Se, ad esempio, prendiamo in considerazione il grande consumo di quinoa e di soia, preferite da molti come alternative proteiche alla carne, non possiamo non sottolineare il fatto che la loro massiccia produzione abbia alterato sensibilmente gli equilibri naturali e sociali dei paesi in cui vengono coltivate. E allora i prodotti OGM? Potrebbe ribattere qualcuno. Generalmente conosciuti per lo stereotipo negativo ad essi attribuito, presentano innegabili vantaggi. In campo agricolo, l’impiego degli OGM mira all’ottenimento di piante resistenti a virus, batteri e insetti per diminuire l’uso di pesticidi e combattere malattie difficili da controllare con i mezzi artificiali, ma anche resistenti a stress ambientali per proteggere i raccolti e per estendere la coltivazione a quelle terre attualmente non utilizzabili. Nel campo alimentare poi, queste tecnologie cercano di migliorare le caratteristiche nutrizionali e organolettiche dei cibi e di aumentare la conservabilità dei prodotti.

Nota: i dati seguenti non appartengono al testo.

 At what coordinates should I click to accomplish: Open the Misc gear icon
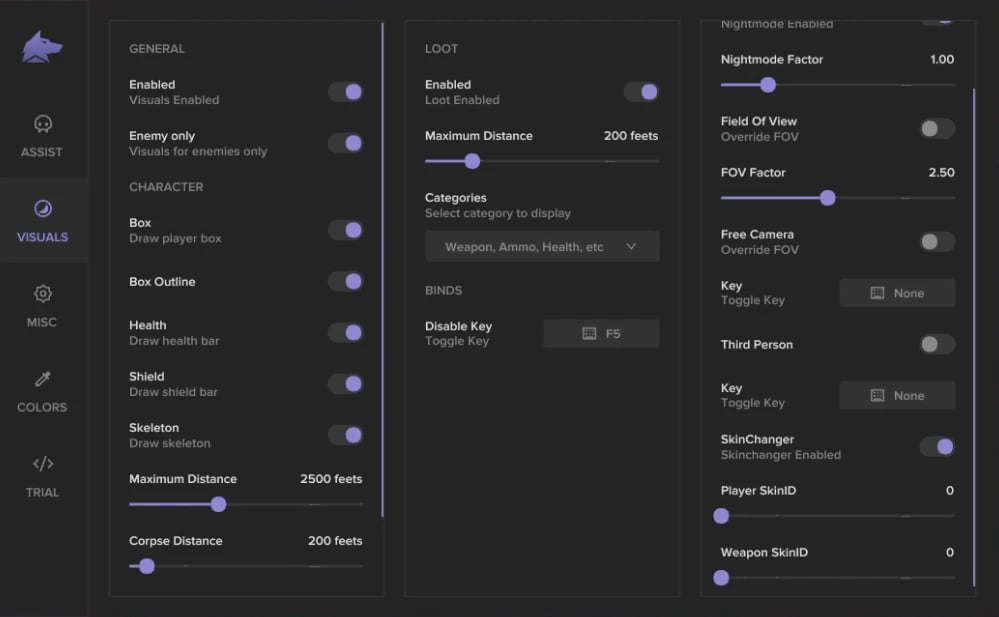(x=42, y=294)
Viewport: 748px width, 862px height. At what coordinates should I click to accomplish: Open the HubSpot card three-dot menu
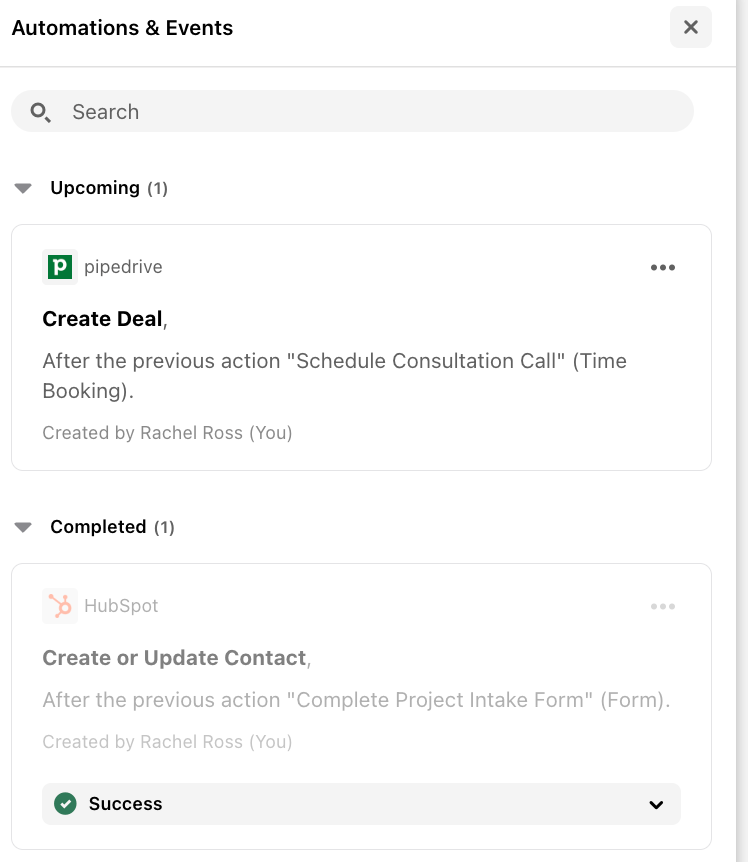point(662,606)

Questo ci fa capire come la scienza possa dare il suo contributo a tavola, e suggerisce come la chimica e l’alimentazione, settori apparentemente lontani, siano uniti da legami forti. I benefici che questa scienza apporta a tutta la filiera agro-alimentare possono essere individuati seguendo un approccio riassumibile con l’espressione Dal campo al piatto, per spiegare come ogni anello della catena alimentare, dalle materie prime ai prodotti finiti, sia legato in maniera indissolubile a quelli che lo precedono e lo seguono. Dai fertilizzanti agli agrofarmaci, dalle biotecnologie ai medicinali per gli animali d’allevamento, dagli additivi alimentari agli aromi, dalle materie plastiche ai gas industriali, la chimica fornisce un aiuto fondamentale in termini di innovazione, miglioramento e fornitura di materie prime sicure e controllate, rispetto per l’ambiente e sostenibilità.

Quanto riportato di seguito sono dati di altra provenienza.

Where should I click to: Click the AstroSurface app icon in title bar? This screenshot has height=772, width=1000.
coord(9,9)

Concludendo, possiamo dirlo: la chimica nella filiera alimentare è in grado di contribuire, significativamente, a un’alimentazione più sostenibile, perché può fornire soluzioni a problemi quali l’incremento dei fabbisogni alimentari mondiali, aiutare a migliorare la gestione dell’energia impiegata, nonché rispondere ad alcune richieste alimentari specifiche dei singoli individui.